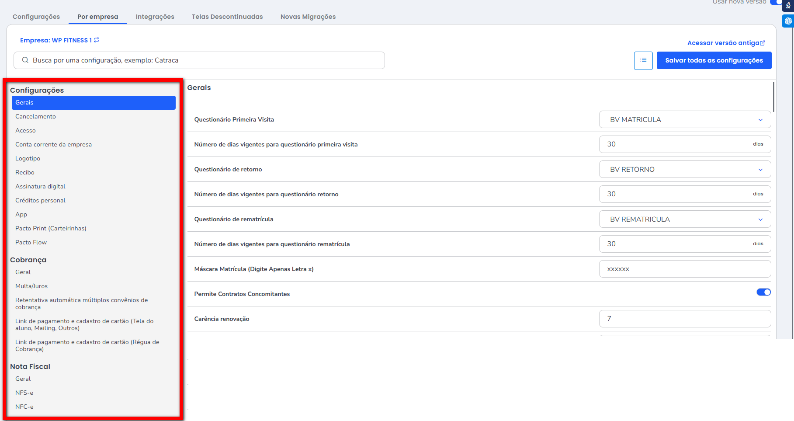This screenshot has width=794, height=421.
Task: Select Multa/Juros under Cobrança
Action: [x=31, y=286]
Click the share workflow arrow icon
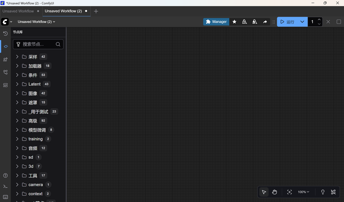The width and height of the screenshot is (344, 202). 265,22
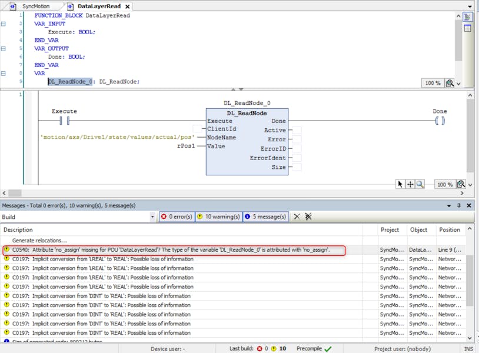Image resolution: width=479 pixels, height=353 pixels.
Task: Toggle the 0 error(s) filter
Action: 177,217
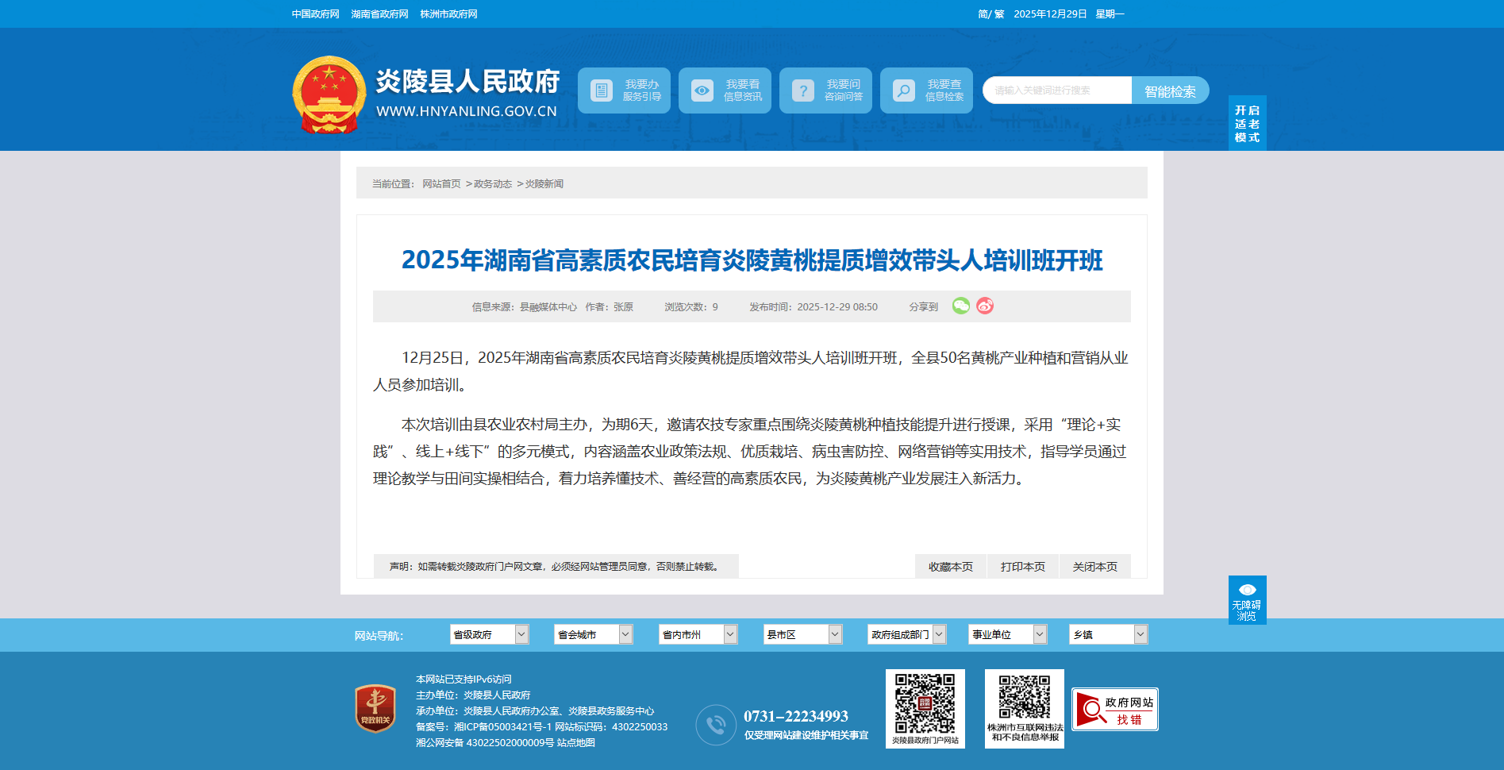Image resolution: width=1504 pixels, height=770 pixels.
Task: Click the 党政机关 badge icon
Action: tap(375, 708)
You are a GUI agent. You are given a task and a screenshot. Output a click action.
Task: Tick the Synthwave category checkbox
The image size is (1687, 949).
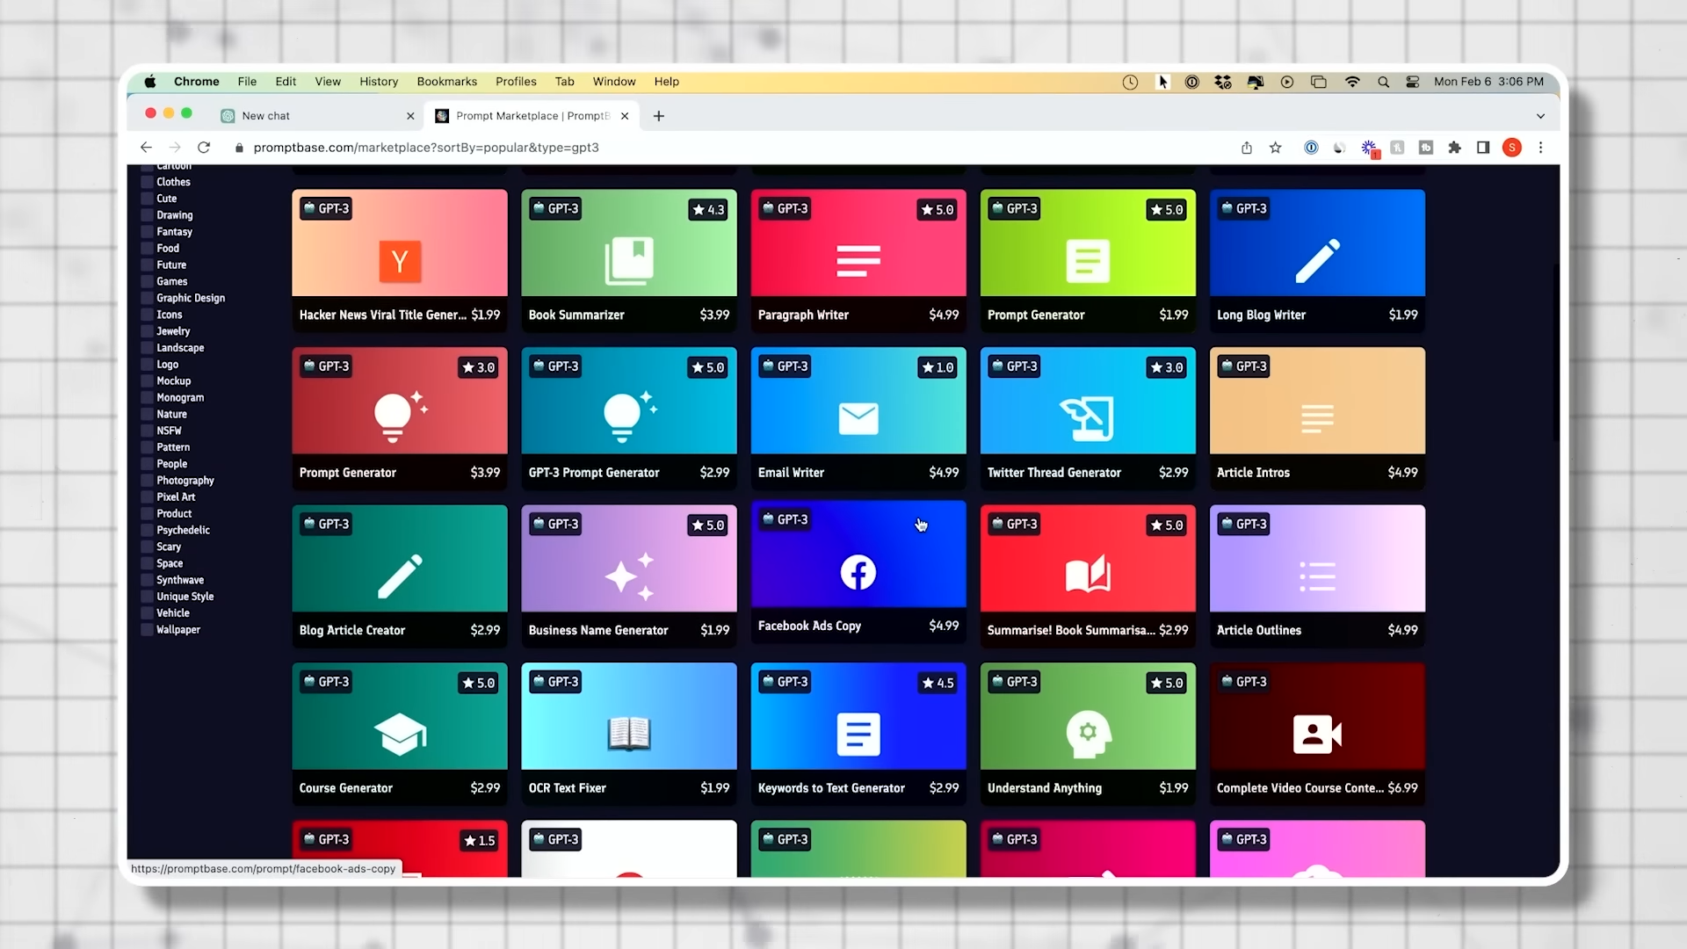point(148,580)
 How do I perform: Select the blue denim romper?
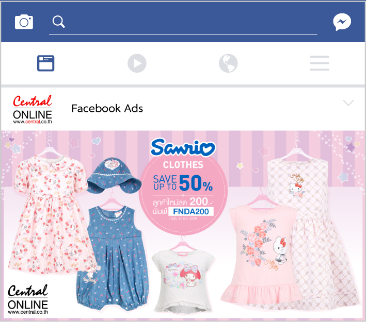pos(112,258)
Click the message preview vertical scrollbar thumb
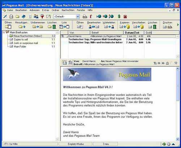Screen dimensions: 181x148 coord(178,86)
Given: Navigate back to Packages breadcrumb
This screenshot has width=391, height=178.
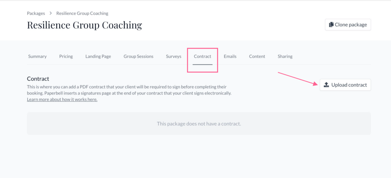Looking at the screenshot, I should tap(36, 13).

_____

Problem requirements :: Can you arrange the text lines of the material above as a Markdown table with columns Row and Line, numbering each line and skipping blank lines? Leave the pictures out.

The result ::
| Row | Line |
|---|---|
| 1 | This screenshot has width=794, height=421. |
| 2 | Task: Select Multa/Juros under Cobrança |
| 3 | Action: [x=31, y=286] |
| 4 | Click the share workflow arrow icon |
| 5 | The width and height of the screenshot is (344, 202). 265,22 |
| 6 | Image resolution: width=479 pixels, height=353 pixels. |
| 7 | Task: Toggle the 0 error(s) filter |
| 8 | Action: 177,217 |
| 9 | Image resolution: width=1504 pixels, height=770 pixels. |
| 10 | Task: Click the 党政机关 badge icon |
| 11 | Action: tap(375, 708) |
| 12 | You are a GUI agent. You are given a task and a screenshot. Output a click action. |
| 13 | Task: Tick the Synthwave category checkbox |
| 14 | The image size is (1687, 949). |
| 15 | point(148,580) |
| 16 |  How do I perform: Select the blue denim romper? |
| 17 | pos(112,258) |
| 18 | Click the message preview vertical scrollbar thumb |
| 19 | Screen dimensions: 181x148 coord(178,86) |
| 20 | Given: Navigate back to Packages breadcrumb |
| 21 | This screenshot has width=391, height=178. |
| 22 | Looking at the screenshot, I should tap(36, 13). |